Drama

„Tu nichts Böses“ im Kino

Cesare (Luca Marinelli) und Vittorio (Alessandro Borghi) gehören zu den jungen Wilden Italiens in den 90er-Jahren

Foto: Missing Films

Jeder kennt und fürchtet die chaotischen Freunde. Mit blut­roten Augenringen, ausgebeulten Jeans und jeder Menge Drogen sorgen die beiden 20-Jährigen dafür, dass es in den Vorstädten Roms und Ostias garantiert nicht langweilig wird. Denn „das Leben ist hart, und du musst es auch sein, sonst bleibst du auf der ­Strecke“.
Der Alltag der beiden besteht aus Kriminalität und Kokain.
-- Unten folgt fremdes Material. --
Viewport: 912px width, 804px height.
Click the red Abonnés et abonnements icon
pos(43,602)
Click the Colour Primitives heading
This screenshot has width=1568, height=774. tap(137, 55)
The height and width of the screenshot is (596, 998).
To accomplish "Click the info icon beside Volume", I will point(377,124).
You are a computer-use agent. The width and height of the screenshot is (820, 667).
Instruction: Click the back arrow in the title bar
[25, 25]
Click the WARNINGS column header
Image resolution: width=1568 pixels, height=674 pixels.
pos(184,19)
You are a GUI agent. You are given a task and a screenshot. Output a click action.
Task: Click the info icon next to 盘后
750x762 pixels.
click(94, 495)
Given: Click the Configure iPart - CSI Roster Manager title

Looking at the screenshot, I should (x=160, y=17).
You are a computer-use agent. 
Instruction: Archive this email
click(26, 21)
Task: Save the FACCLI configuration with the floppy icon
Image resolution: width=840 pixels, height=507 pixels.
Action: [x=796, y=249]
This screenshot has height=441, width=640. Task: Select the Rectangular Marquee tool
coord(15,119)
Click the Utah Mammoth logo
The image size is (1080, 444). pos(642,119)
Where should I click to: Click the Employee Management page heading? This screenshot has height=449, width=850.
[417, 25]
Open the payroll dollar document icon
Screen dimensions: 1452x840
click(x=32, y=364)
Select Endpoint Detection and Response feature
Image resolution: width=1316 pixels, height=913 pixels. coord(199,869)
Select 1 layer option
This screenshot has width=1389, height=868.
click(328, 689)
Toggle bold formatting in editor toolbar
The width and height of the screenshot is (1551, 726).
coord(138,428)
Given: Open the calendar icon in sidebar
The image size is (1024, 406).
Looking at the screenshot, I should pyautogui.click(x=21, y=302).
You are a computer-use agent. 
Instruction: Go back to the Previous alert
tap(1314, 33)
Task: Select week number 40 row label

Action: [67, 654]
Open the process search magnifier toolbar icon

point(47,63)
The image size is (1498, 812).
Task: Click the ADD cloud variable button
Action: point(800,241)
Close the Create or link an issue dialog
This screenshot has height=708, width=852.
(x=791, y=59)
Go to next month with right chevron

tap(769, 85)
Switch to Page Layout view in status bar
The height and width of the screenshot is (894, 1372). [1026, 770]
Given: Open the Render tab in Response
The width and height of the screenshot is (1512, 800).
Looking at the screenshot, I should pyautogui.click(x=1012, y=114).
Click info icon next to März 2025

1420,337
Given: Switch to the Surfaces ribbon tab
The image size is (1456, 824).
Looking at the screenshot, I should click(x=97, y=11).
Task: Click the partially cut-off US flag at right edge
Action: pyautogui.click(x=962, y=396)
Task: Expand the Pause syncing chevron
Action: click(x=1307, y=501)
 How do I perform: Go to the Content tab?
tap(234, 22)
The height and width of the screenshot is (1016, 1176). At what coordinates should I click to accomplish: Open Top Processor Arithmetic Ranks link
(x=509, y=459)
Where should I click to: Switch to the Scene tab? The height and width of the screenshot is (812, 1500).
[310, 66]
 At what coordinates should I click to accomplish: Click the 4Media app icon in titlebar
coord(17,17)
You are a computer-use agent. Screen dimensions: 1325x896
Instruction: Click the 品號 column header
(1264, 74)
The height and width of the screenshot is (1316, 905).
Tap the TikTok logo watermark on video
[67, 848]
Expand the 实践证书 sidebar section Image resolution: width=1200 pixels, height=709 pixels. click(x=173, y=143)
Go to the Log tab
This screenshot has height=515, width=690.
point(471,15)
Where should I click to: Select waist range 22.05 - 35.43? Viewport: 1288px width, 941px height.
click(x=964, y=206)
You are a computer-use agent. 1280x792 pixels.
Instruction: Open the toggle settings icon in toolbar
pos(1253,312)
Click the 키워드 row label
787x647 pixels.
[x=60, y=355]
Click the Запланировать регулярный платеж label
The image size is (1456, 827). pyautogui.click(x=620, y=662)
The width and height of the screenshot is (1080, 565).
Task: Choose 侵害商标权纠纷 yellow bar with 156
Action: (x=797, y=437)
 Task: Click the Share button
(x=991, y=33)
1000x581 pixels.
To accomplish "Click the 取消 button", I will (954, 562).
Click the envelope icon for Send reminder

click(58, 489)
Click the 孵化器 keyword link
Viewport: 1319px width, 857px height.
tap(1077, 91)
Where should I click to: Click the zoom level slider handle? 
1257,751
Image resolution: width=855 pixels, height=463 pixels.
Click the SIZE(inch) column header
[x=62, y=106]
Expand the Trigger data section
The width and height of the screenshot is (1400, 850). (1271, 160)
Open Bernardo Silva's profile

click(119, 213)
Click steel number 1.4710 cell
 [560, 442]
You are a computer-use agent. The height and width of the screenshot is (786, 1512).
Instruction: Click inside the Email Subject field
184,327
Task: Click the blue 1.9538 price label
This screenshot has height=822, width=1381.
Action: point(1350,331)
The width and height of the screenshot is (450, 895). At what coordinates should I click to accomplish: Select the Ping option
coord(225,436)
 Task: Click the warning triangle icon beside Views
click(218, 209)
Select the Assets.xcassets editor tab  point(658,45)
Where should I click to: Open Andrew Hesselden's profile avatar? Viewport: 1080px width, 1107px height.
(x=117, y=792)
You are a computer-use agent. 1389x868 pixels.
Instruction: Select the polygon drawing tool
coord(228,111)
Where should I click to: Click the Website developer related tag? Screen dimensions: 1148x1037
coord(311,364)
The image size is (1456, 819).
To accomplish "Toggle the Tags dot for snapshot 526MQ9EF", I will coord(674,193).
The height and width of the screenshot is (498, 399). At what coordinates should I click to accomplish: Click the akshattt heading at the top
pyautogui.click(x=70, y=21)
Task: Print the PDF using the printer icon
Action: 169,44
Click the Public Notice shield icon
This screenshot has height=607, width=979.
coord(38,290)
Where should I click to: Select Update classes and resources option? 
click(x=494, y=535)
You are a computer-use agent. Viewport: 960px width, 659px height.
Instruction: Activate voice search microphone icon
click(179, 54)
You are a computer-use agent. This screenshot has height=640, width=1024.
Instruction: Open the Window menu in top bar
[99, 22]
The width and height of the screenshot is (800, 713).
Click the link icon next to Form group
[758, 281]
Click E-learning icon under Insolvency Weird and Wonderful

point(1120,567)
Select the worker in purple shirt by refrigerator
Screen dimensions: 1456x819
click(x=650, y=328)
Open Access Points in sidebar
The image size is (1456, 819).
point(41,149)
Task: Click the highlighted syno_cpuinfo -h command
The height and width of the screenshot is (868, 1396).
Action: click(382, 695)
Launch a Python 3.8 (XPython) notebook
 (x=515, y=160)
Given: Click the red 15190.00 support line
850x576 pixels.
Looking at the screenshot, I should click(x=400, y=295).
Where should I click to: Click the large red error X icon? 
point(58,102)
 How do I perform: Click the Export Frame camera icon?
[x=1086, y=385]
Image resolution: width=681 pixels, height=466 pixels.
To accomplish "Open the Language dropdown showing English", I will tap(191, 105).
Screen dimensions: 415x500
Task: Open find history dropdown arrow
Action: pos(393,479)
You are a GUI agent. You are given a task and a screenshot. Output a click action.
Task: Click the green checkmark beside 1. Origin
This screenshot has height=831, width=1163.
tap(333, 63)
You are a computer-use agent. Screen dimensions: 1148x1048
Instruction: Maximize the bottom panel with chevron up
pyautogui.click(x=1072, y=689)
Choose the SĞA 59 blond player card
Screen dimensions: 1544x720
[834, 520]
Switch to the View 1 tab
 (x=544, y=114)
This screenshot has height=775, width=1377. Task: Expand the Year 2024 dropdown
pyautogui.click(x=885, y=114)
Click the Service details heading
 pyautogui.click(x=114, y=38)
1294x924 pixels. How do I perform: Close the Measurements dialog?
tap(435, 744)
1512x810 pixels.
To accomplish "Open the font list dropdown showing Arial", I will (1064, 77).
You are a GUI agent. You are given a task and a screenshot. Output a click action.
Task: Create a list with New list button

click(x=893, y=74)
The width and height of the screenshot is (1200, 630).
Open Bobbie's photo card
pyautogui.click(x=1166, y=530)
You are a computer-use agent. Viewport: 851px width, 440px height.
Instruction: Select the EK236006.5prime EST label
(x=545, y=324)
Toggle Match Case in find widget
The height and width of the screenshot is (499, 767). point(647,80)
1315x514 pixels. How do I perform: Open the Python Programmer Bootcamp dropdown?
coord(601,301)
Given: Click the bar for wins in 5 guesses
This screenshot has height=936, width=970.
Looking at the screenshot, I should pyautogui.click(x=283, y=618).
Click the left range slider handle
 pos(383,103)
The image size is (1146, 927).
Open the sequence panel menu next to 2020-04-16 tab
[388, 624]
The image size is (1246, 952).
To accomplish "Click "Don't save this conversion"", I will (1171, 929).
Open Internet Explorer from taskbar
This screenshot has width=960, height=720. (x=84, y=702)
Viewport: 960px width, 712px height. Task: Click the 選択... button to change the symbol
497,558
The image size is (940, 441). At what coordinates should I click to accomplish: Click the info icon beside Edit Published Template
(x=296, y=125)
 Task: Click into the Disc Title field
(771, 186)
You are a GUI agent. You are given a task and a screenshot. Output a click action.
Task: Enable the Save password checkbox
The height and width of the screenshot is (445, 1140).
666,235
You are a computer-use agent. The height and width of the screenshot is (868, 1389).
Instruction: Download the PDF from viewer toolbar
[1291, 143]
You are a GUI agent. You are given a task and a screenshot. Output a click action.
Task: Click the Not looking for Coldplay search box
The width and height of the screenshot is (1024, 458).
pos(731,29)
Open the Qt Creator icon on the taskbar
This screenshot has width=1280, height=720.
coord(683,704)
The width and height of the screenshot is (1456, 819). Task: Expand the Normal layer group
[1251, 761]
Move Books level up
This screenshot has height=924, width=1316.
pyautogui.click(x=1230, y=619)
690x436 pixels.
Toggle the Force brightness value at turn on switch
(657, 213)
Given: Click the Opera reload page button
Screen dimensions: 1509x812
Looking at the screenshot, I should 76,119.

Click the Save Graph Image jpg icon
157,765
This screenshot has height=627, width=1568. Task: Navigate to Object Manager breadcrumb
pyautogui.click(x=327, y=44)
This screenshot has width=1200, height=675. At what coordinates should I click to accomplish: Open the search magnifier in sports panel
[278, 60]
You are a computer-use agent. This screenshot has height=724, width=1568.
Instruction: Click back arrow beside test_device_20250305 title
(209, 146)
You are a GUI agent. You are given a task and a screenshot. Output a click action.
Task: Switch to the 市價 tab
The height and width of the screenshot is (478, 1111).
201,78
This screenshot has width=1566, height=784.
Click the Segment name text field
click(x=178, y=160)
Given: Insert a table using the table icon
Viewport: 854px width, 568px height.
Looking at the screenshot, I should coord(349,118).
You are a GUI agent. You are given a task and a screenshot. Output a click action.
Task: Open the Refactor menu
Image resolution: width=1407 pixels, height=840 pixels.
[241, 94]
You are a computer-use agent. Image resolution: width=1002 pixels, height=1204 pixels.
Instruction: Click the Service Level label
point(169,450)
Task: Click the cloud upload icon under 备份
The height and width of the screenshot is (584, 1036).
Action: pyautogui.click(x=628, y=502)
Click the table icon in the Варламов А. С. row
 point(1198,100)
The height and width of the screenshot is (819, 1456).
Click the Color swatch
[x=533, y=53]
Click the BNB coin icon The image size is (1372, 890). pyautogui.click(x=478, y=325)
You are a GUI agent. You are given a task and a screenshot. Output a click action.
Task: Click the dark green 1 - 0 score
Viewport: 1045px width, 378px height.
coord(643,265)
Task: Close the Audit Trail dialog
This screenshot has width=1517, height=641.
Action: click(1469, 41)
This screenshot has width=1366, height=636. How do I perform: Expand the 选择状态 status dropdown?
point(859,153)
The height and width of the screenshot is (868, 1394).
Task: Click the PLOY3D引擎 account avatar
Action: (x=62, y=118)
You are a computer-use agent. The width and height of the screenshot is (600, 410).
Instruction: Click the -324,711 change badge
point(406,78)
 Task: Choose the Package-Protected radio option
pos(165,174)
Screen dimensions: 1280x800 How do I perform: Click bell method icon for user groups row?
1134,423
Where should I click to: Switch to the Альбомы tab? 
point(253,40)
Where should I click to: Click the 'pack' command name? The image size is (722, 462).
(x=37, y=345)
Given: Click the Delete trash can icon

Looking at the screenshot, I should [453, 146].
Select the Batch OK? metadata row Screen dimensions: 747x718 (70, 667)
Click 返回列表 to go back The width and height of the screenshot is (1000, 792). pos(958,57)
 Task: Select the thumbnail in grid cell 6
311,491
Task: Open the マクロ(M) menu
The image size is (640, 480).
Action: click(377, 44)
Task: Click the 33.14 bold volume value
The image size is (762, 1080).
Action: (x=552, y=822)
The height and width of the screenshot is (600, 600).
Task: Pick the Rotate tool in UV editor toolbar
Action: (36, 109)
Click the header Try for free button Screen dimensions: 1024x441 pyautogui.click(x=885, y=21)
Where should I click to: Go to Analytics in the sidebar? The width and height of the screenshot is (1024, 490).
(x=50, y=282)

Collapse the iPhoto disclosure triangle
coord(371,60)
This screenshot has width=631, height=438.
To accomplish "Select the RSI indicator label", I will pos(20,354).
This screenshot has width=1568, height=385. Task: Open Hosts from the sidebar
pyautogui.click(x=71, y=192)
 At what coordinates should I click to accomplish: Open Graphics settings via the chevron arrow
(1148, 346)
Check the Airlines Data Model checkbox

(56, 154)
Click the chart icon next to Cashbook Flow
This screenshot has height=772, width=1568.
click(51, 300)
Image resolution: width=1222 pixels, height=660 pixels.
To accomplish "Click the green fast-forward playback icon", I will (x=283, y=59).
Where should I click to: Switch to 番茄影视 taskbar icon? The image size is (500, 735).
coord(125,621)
Immerhin hilft dieser exzessive Lebensstil dabei, finanzielle und familiäre Probleme kurzzeitig zu vergessen. Nach zu vielen Pillen fasst Vittorio den Entschluss, sein Schicksal endlich in die Hand zu nehmen. Dann verliebt er sich auch noch in Linda, die bereits einen Sohn hat und clean ist. Cesare dagegen versinkt immer tiefer im Drogensumpf.
Der kurz nach der Fertigstellung des Films verstorbene Regisseur Claudio Caligari entwirft in berauschenden Bildern ein spannendes Porträt wütender Jugendlicher am Rande der Gesellschaft. Die dichte Handlung, die von sekündlich wechselnden Emotionen und dem intensiven Soundtrack Paolo Vivaldis ­begleitet wird, stellt diese frustrierte Generation absolut authentisch dar. Luca ­Marinelli und Alessandro Borghi verkörpern den italienischen Rock’n’Roll so gut, dass man das vergossene Blut, die zusammengerollten Geldscheine und den klebrig-süßen Limoncello förmlich riechen kann.

Non essere cattivo (OT) I 2015, 100 Min., R: Claudio Caligari, D: Luca Mari­nelli, Alessandro Borghi, Silvia D’Amico, Start: 6.4.